Il Volta non distingue, né altro poteva allora accadergli in quel palude di bubbole e di gazzòzzole, non distingue fra miscela e gas elementare, fra aria viziata dai residui della combustione, per esempio da CO2, e aria depauperata di azoto, arricchita dunque (proporzionalmente) di ossigeno. E chiama ancora aria (infiammabile, è vero) il metano, o in genere, col tempo suo, un gas risultante dalla miscela di più gas, elementari o composti, utili o inutili (cioè combustibili o no), poniamo la miscela classica metano + idrogeno + prodotti carboniosi «volatili» + azoto + acido carbonico.

Scarso è ancora il senso della complessità degli ingredienti secondari, occasionali, provvisori, in una data miscela, da distillazione o da combustione imperfetta: e delle continue mutazioni di equilibrio chimico o semplicemente percentuale tra i vari composti, in relazione soprattutto al regime termico, al tempo.

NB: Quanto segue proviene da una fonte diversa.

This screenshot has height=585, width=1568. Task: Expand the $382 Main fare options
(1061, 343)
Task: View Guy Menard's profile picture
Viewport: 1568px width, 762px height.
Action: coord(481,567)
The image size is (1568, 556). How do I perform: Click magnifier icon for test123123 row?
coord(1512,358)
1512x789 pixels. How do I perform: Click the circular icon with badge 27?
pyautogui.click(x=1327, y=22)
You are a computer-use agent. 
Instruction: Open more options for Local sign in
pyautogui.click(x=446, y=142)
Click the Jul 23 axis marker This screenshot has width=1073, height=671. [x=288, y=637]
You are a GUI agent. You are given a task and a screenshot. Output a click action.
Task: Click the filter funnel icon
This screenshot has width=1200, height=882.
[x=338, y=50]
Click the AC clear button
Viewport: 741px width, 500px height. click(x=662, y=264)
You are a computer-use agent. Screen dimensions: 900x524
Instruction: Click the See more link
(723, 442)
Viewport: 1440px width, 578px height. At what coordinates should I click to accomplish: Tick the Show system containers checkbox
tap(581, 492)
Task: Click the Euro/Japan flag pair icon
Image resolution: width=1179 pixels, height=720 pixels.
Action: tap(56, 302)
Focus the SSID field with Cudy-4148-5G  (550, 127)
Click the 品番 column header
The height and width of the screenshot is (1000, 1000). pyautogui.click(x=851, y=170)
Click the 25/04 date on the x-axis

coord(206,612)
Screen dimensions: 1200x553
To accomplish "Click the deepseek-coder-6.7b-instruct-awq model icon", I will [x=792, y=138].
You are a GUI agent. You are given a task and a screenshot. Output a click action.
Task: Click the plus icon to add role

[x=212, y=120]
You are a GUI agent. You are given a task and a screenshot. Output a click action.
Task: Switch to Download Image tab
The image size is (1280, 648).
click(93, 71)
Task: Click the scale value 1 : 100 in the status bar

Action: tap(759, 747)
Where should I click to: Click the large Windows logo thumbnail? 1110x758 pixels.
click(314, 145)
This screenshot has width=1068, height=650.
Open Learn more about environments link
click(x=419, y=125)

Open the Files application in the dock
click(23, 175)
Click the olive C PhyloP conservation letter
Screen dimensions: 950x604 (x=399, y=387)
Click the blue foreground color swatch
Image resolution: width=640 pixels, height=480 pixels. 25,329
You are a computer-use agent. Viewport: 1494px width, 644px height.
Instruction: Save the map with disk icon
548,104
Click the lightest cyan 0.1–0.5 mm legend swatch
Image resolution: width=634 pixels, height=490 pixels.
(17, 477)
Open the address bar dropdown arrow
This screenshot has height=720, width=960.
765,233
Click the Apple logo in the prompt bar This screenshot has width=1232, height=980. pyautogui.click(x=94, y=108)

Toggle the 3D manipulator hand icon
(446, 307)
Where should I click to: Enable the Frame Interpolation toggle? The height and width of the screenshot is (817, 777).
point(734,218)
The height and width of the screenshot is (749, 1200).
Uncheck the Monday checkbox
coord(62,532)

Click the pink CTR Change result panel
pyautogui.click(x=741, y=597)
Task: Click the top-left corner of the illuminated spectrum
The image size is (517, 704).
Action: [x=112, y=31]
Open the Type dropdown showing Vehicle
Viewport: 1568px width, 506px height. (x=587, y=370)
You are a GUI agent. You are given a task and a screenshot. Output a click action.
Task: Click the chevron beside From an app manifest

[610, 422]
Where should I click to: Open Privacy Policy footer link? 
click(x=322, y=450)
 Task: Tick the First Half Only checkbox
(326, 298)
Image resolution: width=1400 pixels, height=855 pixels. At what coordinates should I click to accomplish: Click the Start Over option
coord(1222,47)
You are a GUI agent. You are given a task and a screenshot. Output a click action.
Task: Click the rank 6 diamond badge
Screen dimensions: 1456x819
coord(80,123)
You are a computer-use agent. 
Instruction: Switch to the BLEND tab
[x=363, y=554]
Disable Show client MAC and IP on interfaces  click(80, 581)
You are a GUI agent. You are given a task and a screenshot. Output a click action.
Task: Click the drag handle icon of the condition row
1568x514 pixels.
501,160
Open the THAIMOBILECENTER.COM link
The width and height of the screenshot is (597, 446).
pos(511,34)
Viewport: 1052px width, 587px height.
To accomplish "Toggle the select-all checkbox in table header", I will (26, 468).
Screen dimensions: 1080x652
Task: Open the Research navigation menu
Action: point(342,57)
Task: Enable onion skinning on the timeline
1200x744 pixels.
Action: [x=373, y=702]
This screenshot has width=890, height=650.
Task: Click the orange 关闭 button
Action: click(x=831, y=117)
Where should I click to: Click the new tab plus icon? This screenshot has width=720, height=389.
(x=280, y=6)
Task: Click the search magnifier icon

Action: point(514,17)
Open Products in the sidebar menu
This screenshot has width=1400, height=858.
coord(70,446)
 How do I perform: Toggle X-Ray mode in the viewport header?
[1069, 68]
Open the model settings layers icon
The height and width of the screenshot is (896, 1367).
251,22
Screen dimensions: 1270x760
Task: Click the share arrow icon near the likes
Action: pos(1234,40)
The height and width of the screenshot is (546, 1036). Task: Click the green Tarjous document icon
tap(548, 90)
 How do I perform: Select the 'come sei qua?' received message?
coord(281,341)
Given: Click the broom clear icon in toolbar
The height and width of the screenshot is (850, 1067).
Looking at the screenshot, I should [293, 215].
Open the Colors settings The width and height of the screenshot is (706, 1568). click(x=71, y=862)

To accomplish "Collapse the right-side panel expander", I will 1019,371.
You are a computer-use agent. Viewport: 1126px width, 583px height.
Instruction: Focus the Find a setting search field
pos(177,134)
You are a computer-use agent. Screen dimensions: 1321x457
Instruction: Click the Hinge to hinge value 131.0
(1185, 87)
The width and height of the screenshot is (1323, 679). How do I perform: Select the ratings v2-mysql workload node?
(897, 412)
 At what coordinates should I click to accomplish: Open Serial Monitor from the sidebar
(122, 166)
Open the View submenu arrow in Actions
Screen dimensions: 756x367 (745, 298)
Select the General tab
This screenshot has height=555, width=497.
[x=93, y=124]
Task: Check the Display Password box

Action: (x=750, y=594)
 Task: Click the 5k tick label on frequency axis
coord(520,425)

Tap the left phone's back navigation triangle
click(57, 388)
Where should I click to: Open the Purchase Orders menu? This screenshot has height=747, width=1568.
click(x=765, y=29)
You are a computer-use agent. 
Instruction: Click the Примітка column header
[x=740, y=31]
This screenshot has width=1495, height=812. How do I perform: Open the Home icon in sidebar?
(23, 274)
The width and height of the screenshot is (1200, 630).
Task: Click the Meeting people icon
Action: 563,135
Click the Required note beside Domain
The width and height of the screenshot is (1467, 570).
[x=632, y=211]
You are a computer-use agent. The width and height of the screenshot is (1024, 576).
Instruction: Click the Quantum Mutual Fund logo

Per giungere alla conoscenza dell’aria e, poi, del metano, ci volevano ancora alcuni anni, molte idee nuove e chiare, le comunicazioni di Priestley, la rivoluzione scientifica promossa da Lavoisier, Antonio Lorenzo Lavoisier, il fondatore della chimica moderna, l’uomo appunto dell’aria (atmosferica), dell’ossigeno, dell’azoto, il signore della sempiterna bilancia, il «fermier général» (appaltatore generale delle imposte), colui che ricinse Parigi di una inesorabile cintura… daziaria: le mur d’octroi. Scrive di lui A. Quartaroli (Storia della chimica): «Lavoisier comprese per primo la funzione chimica e biologica dell’ossigeno (ossidazione; combustione; respirazione animale) e ne fece il centro di un sistema scientifico in senso moderno. Il fenomeno della combustione, per merito suo, esce dalla confusa penombra delle teorie flogistiche: (Stahl e seguaci). Egli escluse una volta per sempre che il calore fosse una sostanza: lo concepì come un fatto».

Il Volta ci dimostra, con le sue lettere, di avere intuito e di sicuramente credere che l’«aria infiammabile delle paludi», il metano della futura formula di Henry e della futura chimica organica, è un aeriforme ben caratterizzato; il quale si raffiguri in due costanti, geofisica e fisica: emana dai fondali paludosi, dagli acquitrini: si accende all’accostarvi la candela accesa, e dà fiamma bluastra. Il Volta intuisce altresì che l’«aria infiammabile» delle miniere di carbone (il grisou) gli somiglia molto, se pur non è la stessa cosa: e avendo constatato che il «suo» metano può esplodere, ove si affochi in determinate circostanze (noi sappiamo: in determinate proporzioni con l’aria) ci ricorda di avere scritto a Giuseppe Priestley per… avvertirlo del pericolo. Badino, i minatori del Nord, a non soffregare l’acciarino in presenza di aria infiammabile mescolata con l’aria… ordinaria. Il Volta ha dunque individuato una entità geologica o almeno geofisica, e quando anche non sia stato in grado di riconoscerne la formula, cioè la vera natura, il titolo di scopritore del «gas delle paludi» gli spetta direttamente, cioè a buon diritto.